The fallout from those words dominated the narrative before Saturday's crunch encounter and has seemingly led to Jones opting against speaking his mind again ahead of the visit of Warren Gatland's side in a fortnight.
When asked for his thoughts on Wales' performance in their victory over the French, he told reporters: "I'm not going to tell you, mate. From this press conference onwards I'm putting a media ban on myself because I don't want to do any scaremongering. I don't want to do anything that offends the media or offends people's parents. So from here until the Friday before the Wales game I'm not talking to the media.
"If I don't say anything, then you come away from the press conference and say it's boring.

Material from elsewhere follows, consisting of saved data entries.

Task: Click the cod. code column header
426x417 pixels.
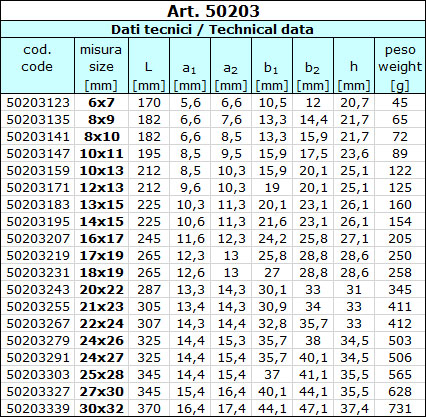Action: point(37,58)
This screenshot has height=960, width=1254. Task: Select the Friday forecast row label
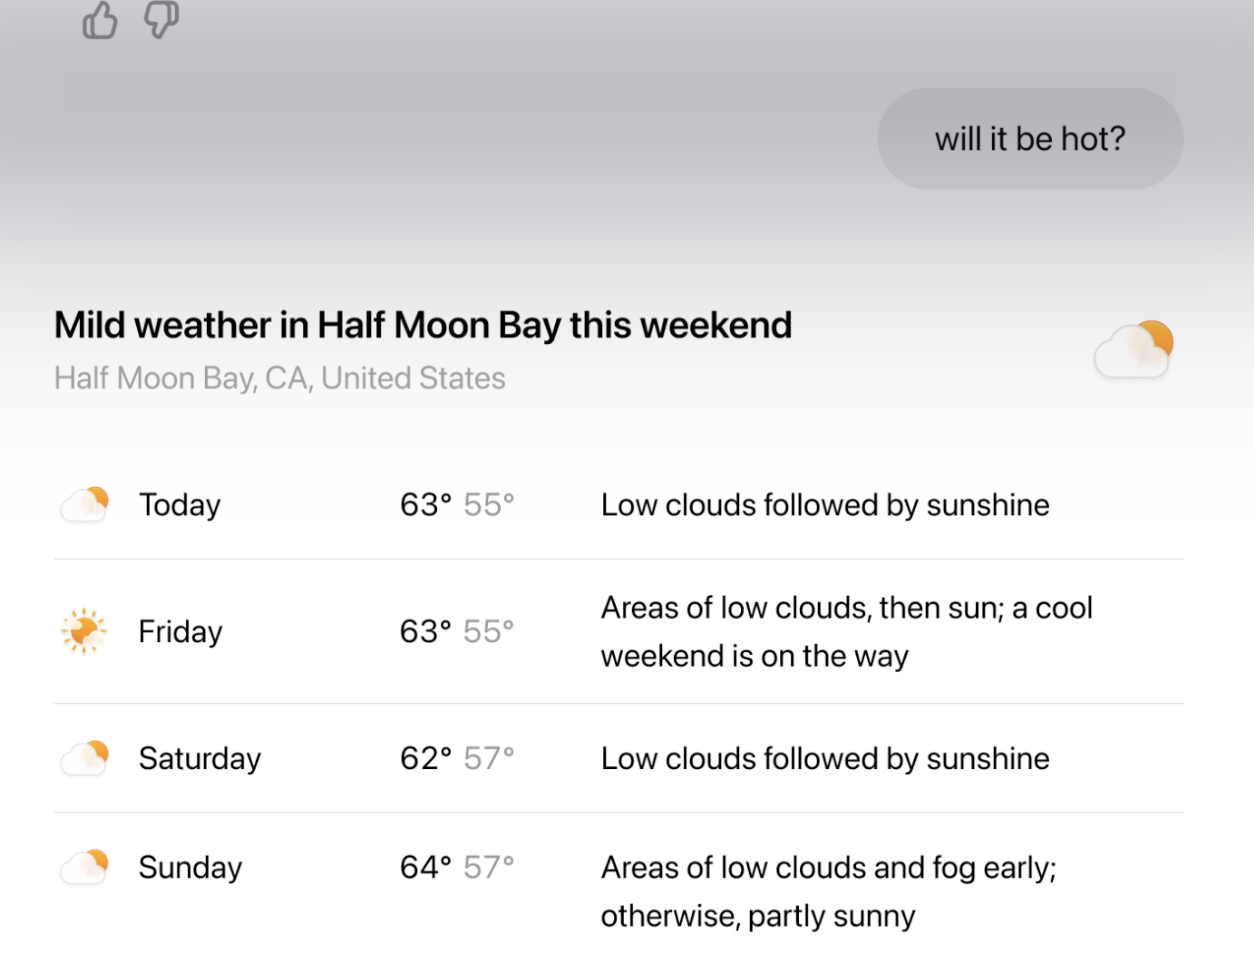coord(181,632)
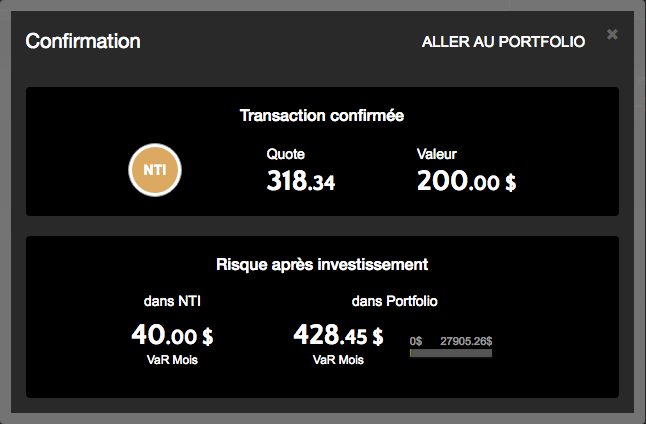Open the ALLER AU PORTFOLIO link
Screen dimensions: 646x424
503,42
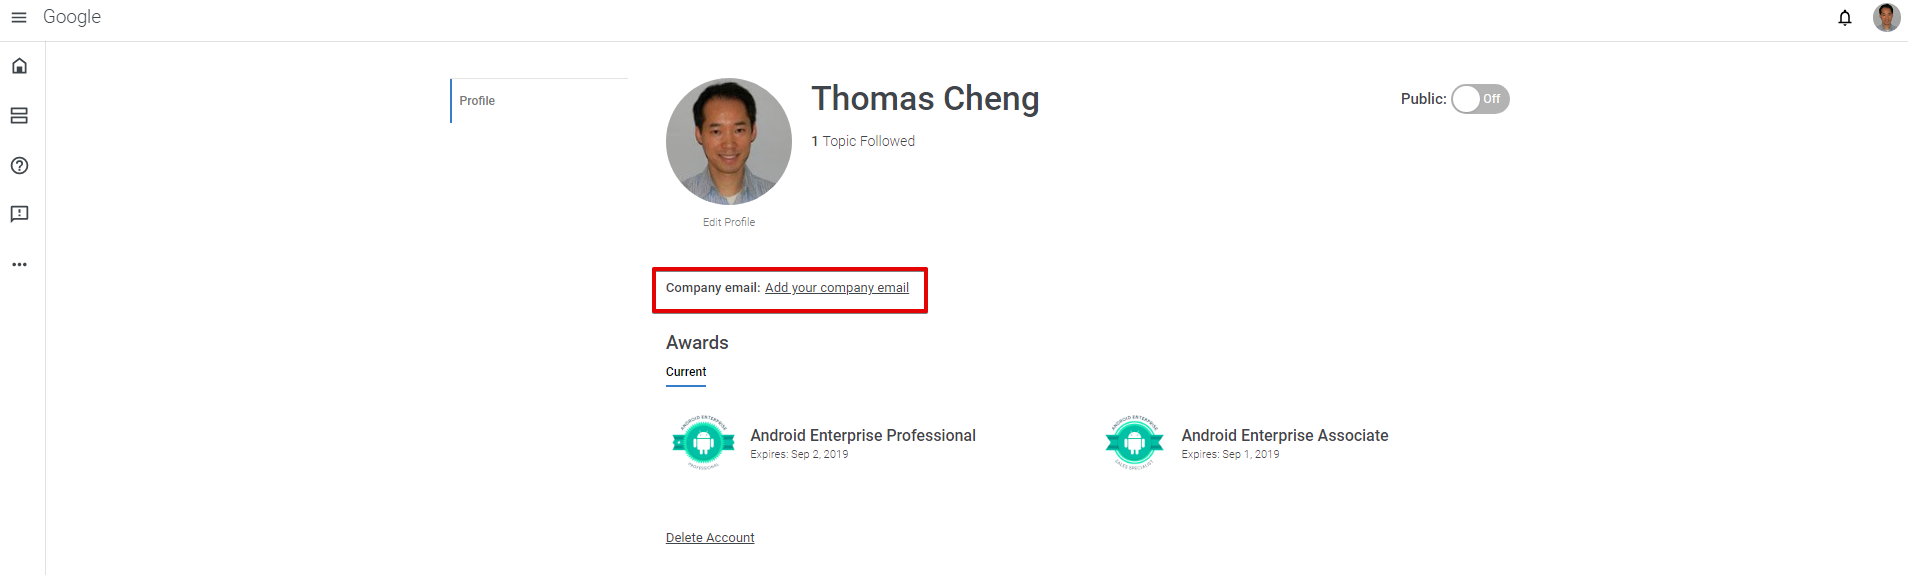Click Thomas Cheng's large profile photo
Screen dimensions: 1908x575
point(728,141)
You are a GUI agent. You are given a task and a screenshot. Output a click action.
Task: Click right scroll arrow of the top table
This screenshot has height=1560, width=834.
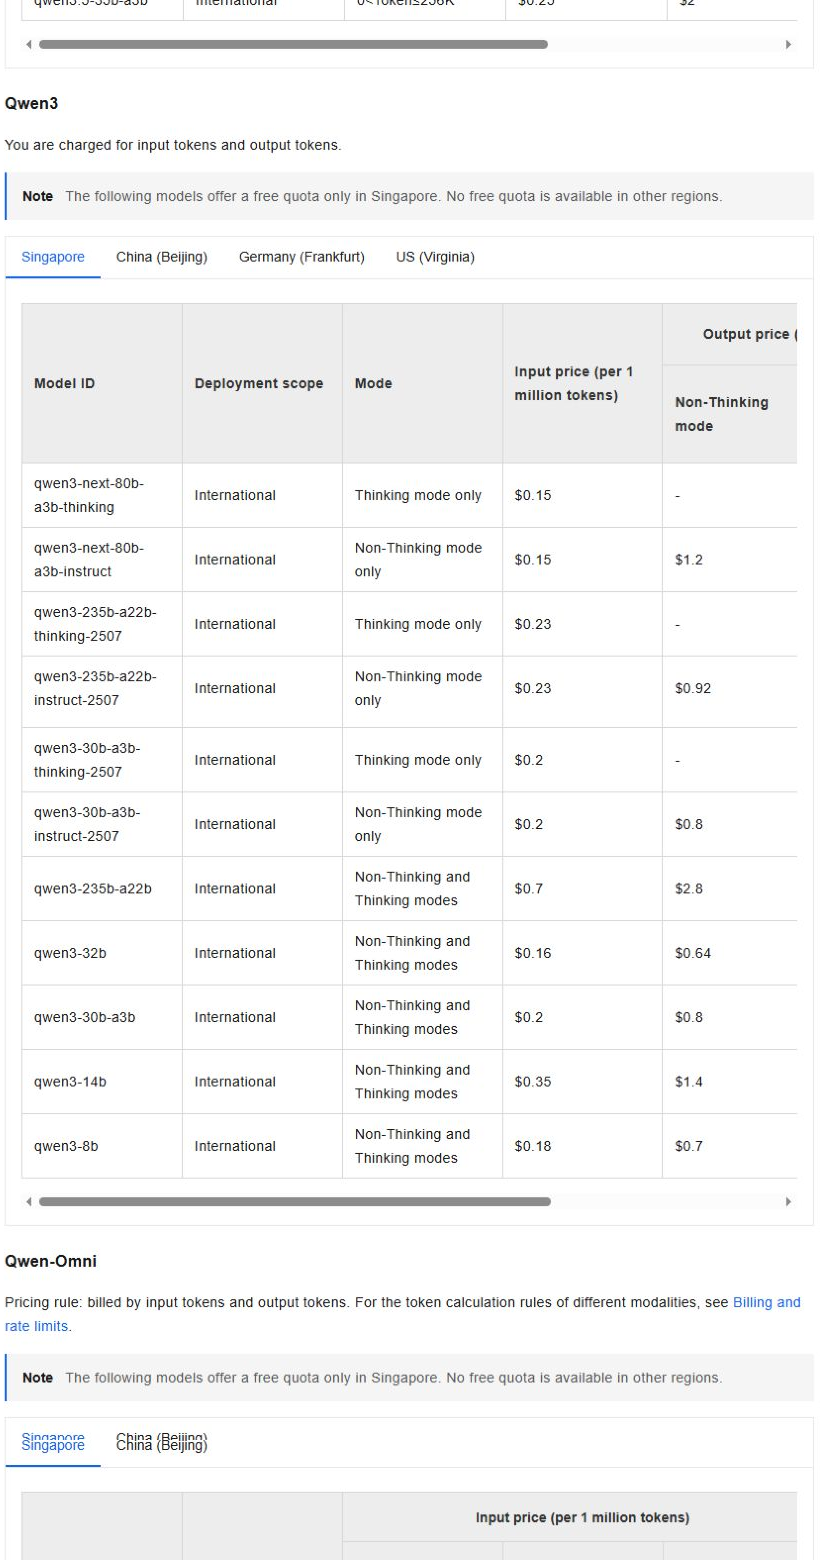789,45
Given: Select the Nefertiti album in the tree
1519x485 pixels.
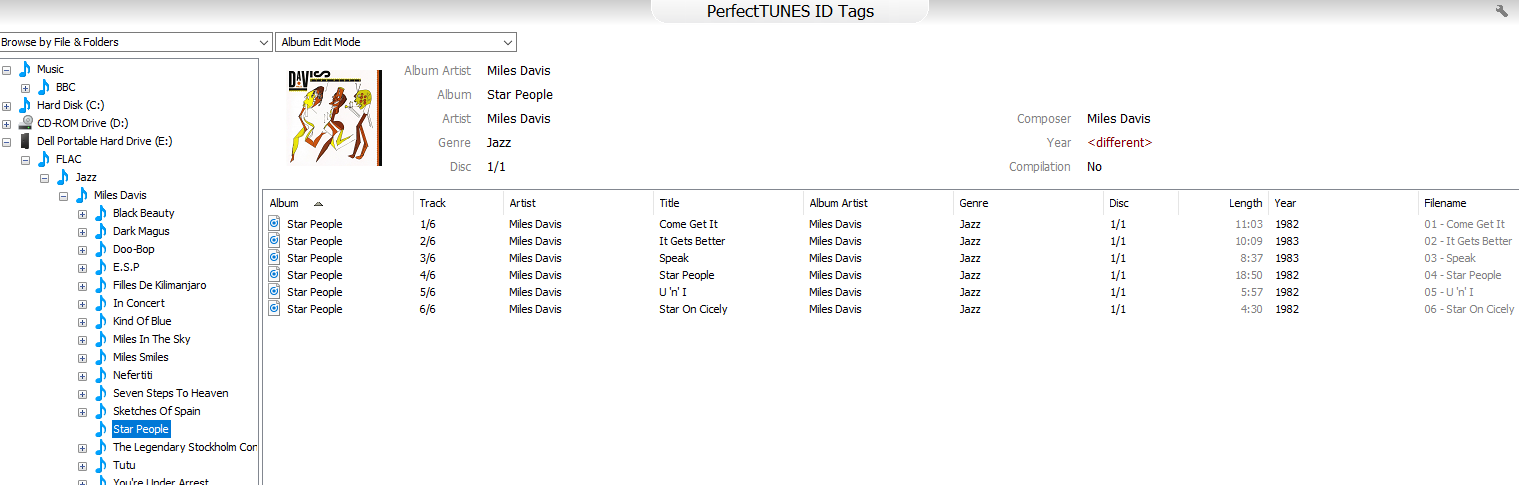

If I say something, then I'm scaremongering. I can't win. So the easiest way is I don't come to press conferences...I don't regret anything. Why would I regret it? Ireland said that he had whiplash injuries, not me. Let's get factual about this."
England were certainly improved from their previous wins over Scotland and Italy against Ireland, although only led 6-3 at the break despite spending much of the first half camped inside the opposition 22. Ireland's hopes of retaining the title they have won in each of the last two years were effectively over before kick-off, yet Jones still foresaw a tough test.
"We'd expect that against Ireland," he said. "They are the incumbent Six Nations champions so we expected a pretty tough game. We probably left 10 to 15 points out there in the first half. I though the structure of our attack was excellent, our finishing wasn't. But if you get the structure right the finishing will come. In terms of where we've gone from the start of the Six Nations to today, I think today was a pretty decent step up."
In Billy Vunipola, England certainly boast a very valuable weapon. The powerful Saracens forward again led his country in carries made and metres gained and Jones is hopeful that he is on course to compete for the title of the world's best number eight.
"100%. You can see he's enjoying it. I think what he's enjoying is the team environment. I think he's enjoying playing with the boys. He's got quite a senior role as vice captain. He's not a great talker but he leads by example and that's what we want of the vice captain is to do that."
Victory over Ireland coupled with France's poor showing in Cardiff means that England are the only team remaining in this year's Six Nations that can still claim a coveted grand slam. That is a feat not achieved by any side from these shores since Sir Clive Woodward's formidable unit warmed up for their World Cup triumph with a blistering run in 2003.
Speaking about the possibility of winning the slam, Jones joked: "I'm still trying to work out what a grand slam means. All we want to do is beat Wales in two weeks."